### [Task statement]
From the listing below, set down exactly the lines between the one holding "Given: Click the crosshair pan icon" and the one holding "The width and", inclusive. No other line is wanted.

--- Given entries ---

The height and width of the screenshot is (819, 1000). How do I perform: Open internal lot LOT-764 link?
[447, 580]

---
--- Given entries ---

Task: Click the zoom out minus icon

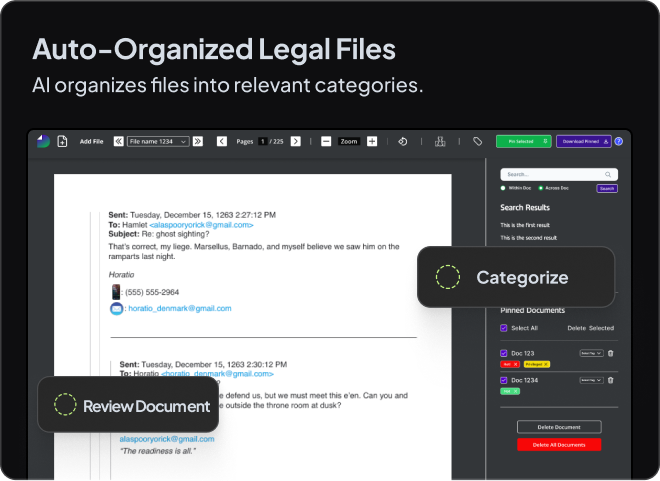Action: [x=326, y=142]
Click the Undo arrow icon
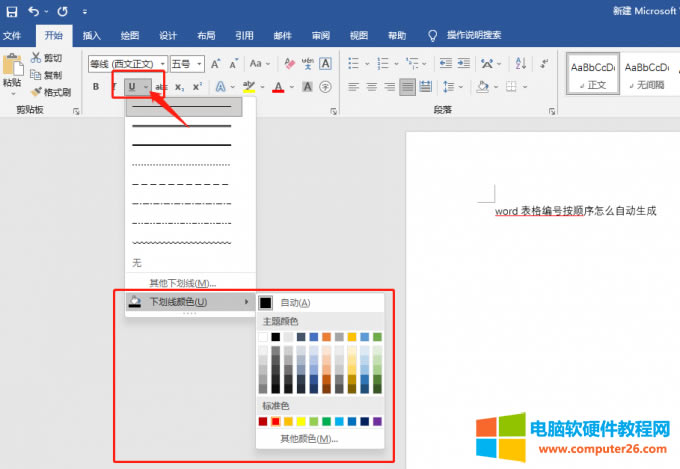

---
--- Given entries ---

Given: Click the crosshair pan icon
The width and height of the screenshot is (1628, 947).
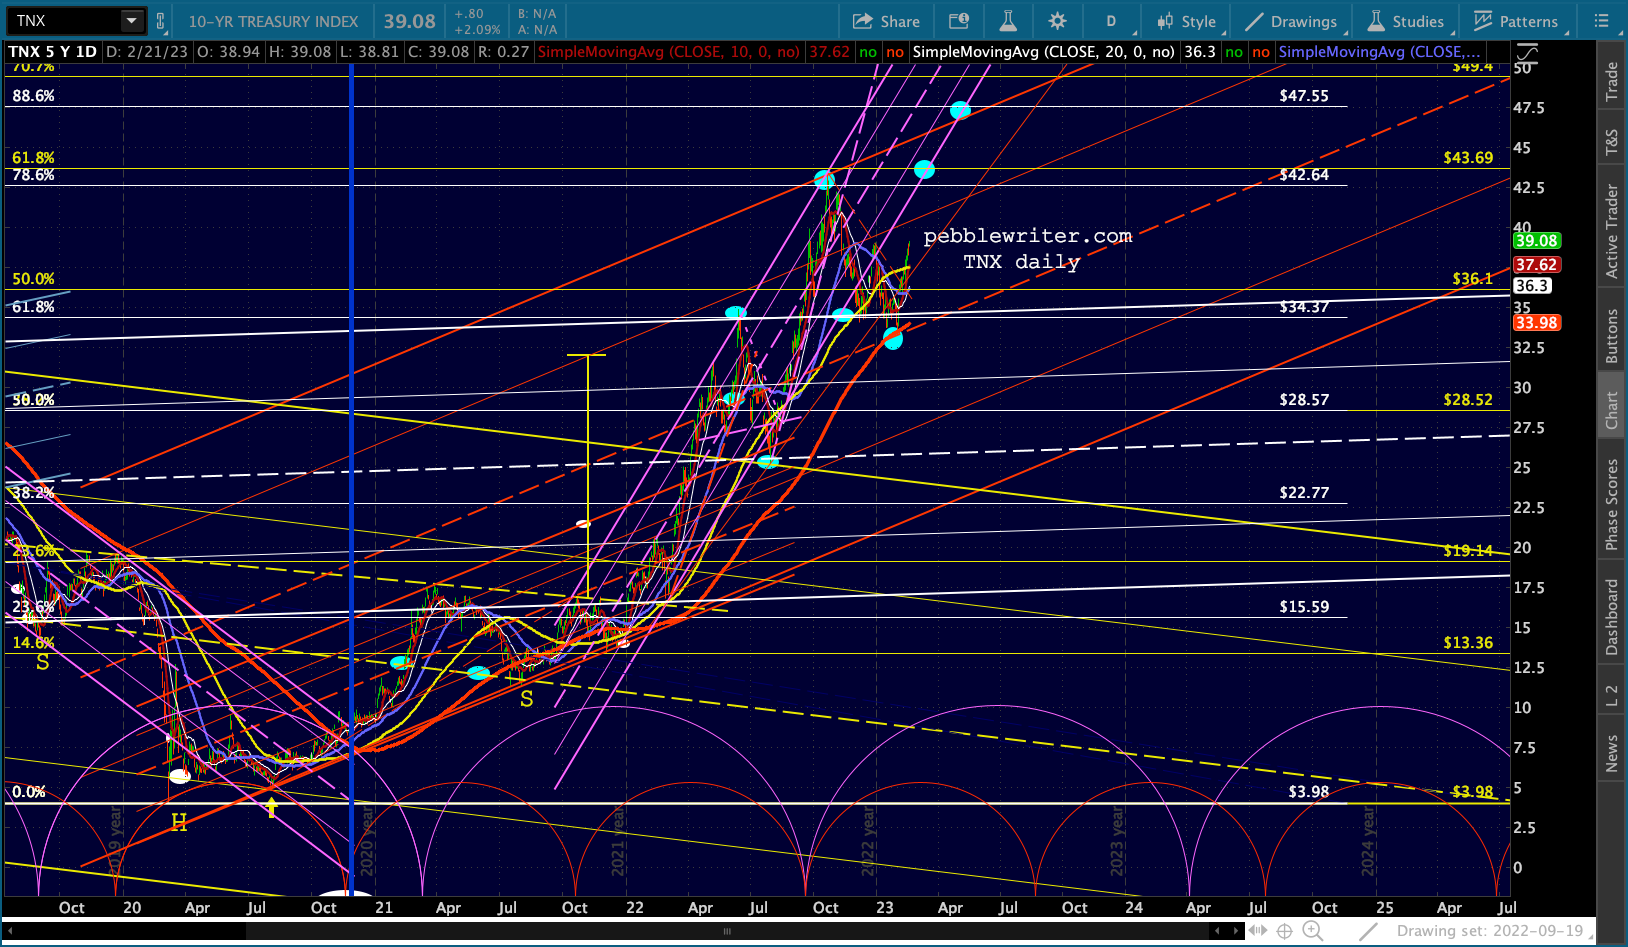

---

### [Finished exercise]
Given: Click the crosshair pan icon
The width and height of the screenshot is (1628, 947).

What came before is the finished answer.